Вот и сам Гяз. Как водится, окраины застроены грязными глинобитными лачугами, а в воздухе витает сильный болотный запах.

«Правильно сделали, что ночью сюда не приперлись, – мелькает у меня мысль, – а то бы бродили тут как придурки, искали, где и что находится».

В левую руку беру пистоль, в правую шашку и, все так же, молча и без суеты, указываю направление на центр городка. Там стоит дворец наместника и казарма, и там проживают самые знатные местные людишки. Правда, большинство из них в столице или в Астрабаде, тут климат не очень здоровый, топей много и влажность большая, но кого-то на месте все равно застанем, и на денежку потрусим.

Одна улочка сменяется другой. Три казачьи колонны приближаются к центру с разных сторон, и пока все идет просто отлично. Но местные жители быстро понимают, что мы чужаки и враги. Они поднимают истошный крик и бегут впереди нас. Это не есть хорошо, и мы устремляемся за ними вслед. Бегом, как можно скорей, казаки спешат вперед, и вскоре мы оказываемся на площади перед трехэтажным зданием, дворцом местного управителя. Рядом притулилась огороженная глинобитным забором одноэтажная казарма, а за этими зданиями видны зеленые фруктовые сады и белокаменные особняки знати.

Моя ватага первой оказывается на месте, остальные пока запаздывают, и я решаю не медлить, а сразу атаковать казарму, в которой полторы сотни пехотинцев туфенгчи, могущих встретить нас ружейным огнем.

– Василий, – я оглядываюсь на Борисова, – возьми десяток и захвати дом городского главы! Остальные за мной! У кого бомбы, приготовиться! Побьем басурман без всякой жалости, казаки!

Через небольшую площадь мы перетекаем потоком, забегаем во двор казармы, и я вижу первого вражеского солдата. Мой пистоль изрыгает пламя. Кусок свинца с четырех метров разносит голову, что-то орущего туфенгчи, пистоль возвращается в кобуру, и вместе с ватажниками я вламываюсь в длинное приземистое здание.

В казарме суета и беготня.

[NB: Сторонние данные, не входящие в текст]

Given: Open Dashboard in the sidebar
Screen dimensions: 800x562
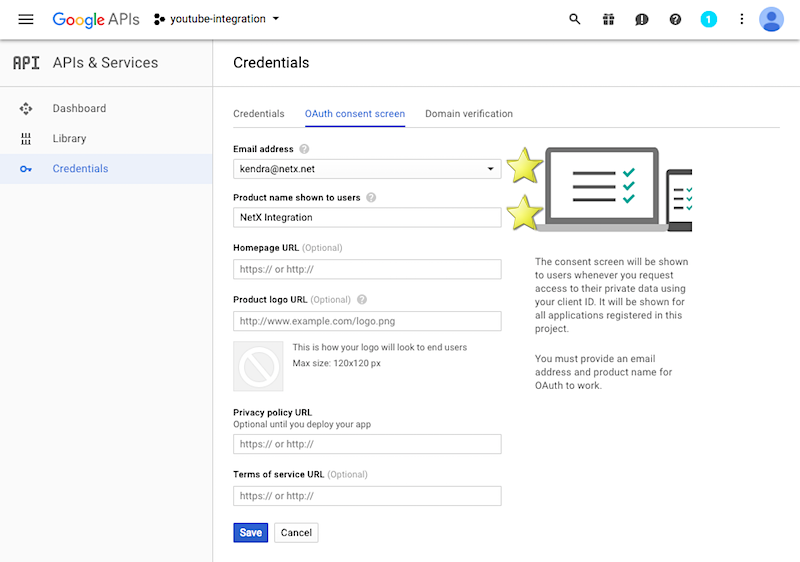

Сотня полуодетых мужчин в душном помещении мечется в поисках своего оружия. Но что с этого толку? Порох и патроны хранятся отдельно от ружей, а с сабельками против нас особо не повоюешь.

– Убрать бомбы!

Понимая, что взламывать оборону укрепившегося противника нам не придется, я отдаю новый приказ, и кидаюсь в гущу схватки. Кровь летит во все стороны, и массой своего организованного плотного строя, стреляя из пистолей и рубя тела врагов клинками, мы ломим сопротивление расслабившихся на отдаленном форпосте империи персидских регуляров.